Michael Sweet msweet at apple.com
Sun Oct 2 16:48:57 UTC 2016


Smith,

> On Oct 2, 2016, at 9:03 AM, Kennedy, Smith (Wireless Architect) <smith.kennedy at hp.com> wrote:
> 
> Hi Mike,
> 
> If the Printer has no battery-maintained clock and doesn't have something like NTP configured to allow it to determine the time once it has powered up, it isn't clear to me how the Printer will set the value of "date-time-at-creation" to something other than 'no-value'.

Probably the best thing is to omit the attribute if the RTC is not configured when the job is created, or not accept new jobs until the clock is set...  But a strict interpretation of the spec would have the Printer copying the 'no-value' from "printer-current-time" to the "date-time-at-creation" attribute.

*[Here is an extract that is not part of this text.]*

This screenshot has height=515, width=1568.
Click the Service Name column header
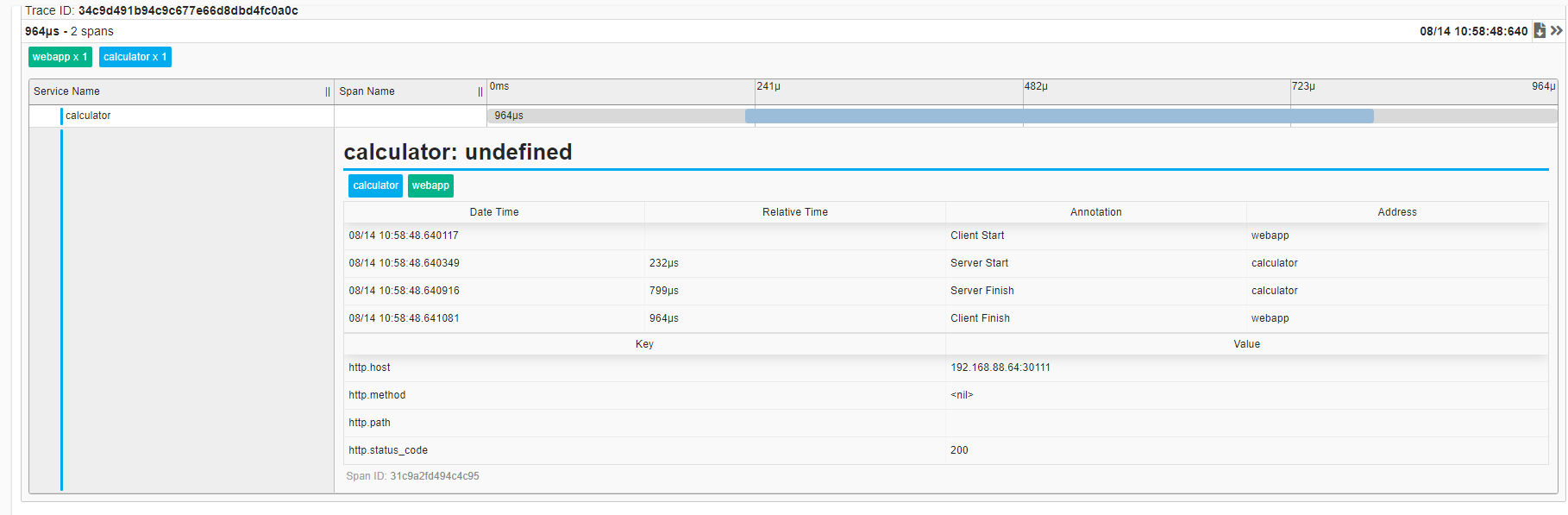pyautogui.click(x=66, y=91)
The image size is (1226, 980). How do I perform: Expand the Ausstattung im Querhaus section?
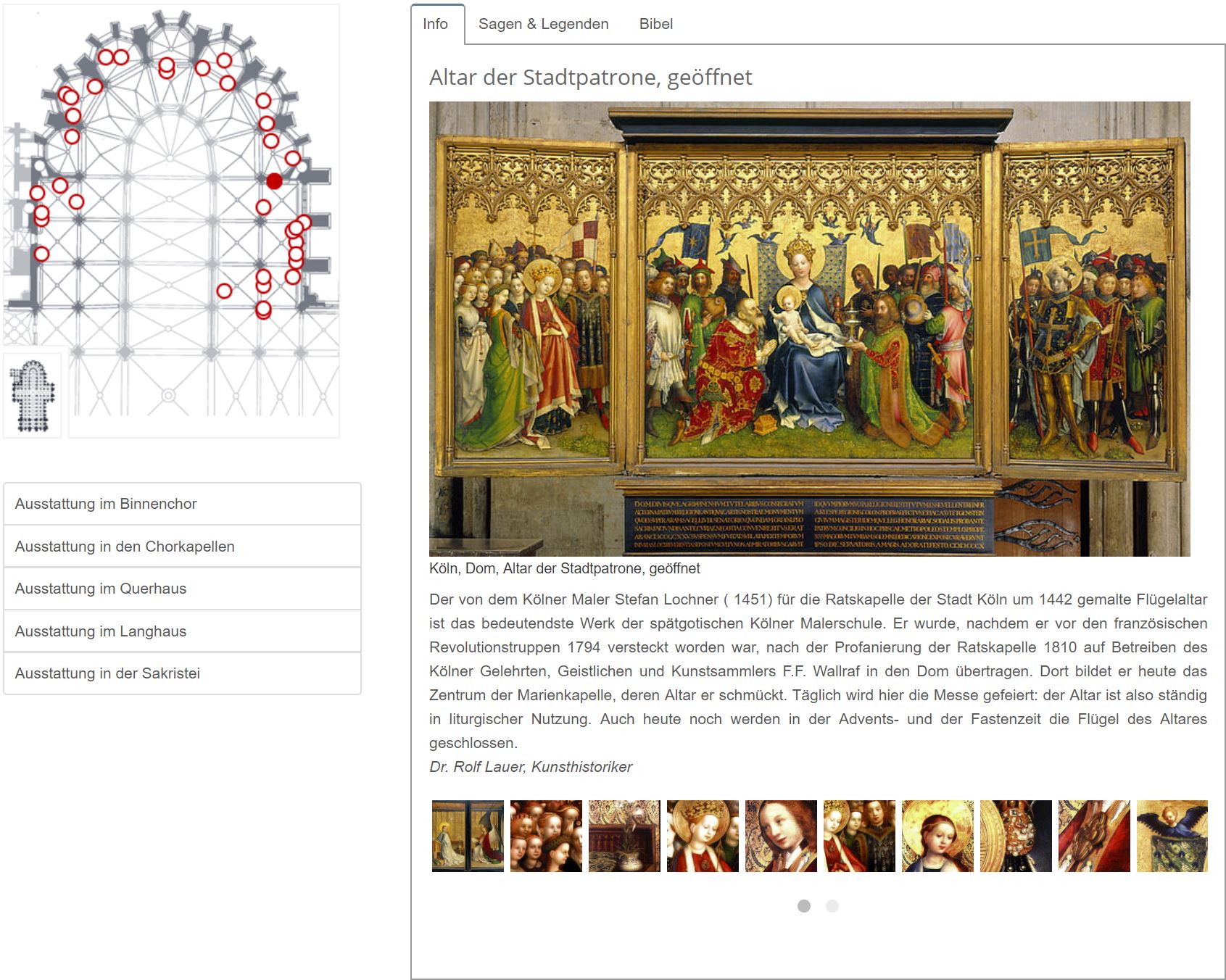click(182, 589)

> RFC 2911 section 4.4.30 (https://tools.ietf.org/html/rfc2911#section-4.4.30) says this:
> 
> 4.4.30 printer-current-time (dateTime)
> 
>    This Printer attribute indicates the current date and time.  This
>    value is used to populate the Event Time Job Description attributes:
>    "date-time-at-creation", "date-time-at-processing", and "date-time-
>    at-completed" (see Section 4.3.14).
> 
>    The date and time is obtained on a "best efforts basis" and does not
>    have to be that precise in order to work in practice.  A Printer
>    implementation sets the value of this attribute by obtaining the date
>    and time via some implementation-dependent means, such as getting the
>    value from a network time server, initialization at time of
>    manufacture, or setting by an administrator.  See [IPP-IIG] for
>    examples.  If an implementation supports this attribute and the
>    implementation knows that it has not yet been set, then the
>    implementation MUST return the value of this attribute using the
>    out-of-band ’no-value’ meaning not configured.  See the beginning of
>    section 4.1.

RFC 2566 (IPP/1.0) did not have the second paragraph...  Under our current guidance for 'no-value' and 'unknown' usage, this attribute SHOULD report 'unknown' when the date and time is not yet configured since, like "printer-geo-location", there is always a current date and time - the value is merely unknown.

We should discuss whether to change this to 'unknown' when RFC2911bis hits AUTH48 at our Wednesday conference call.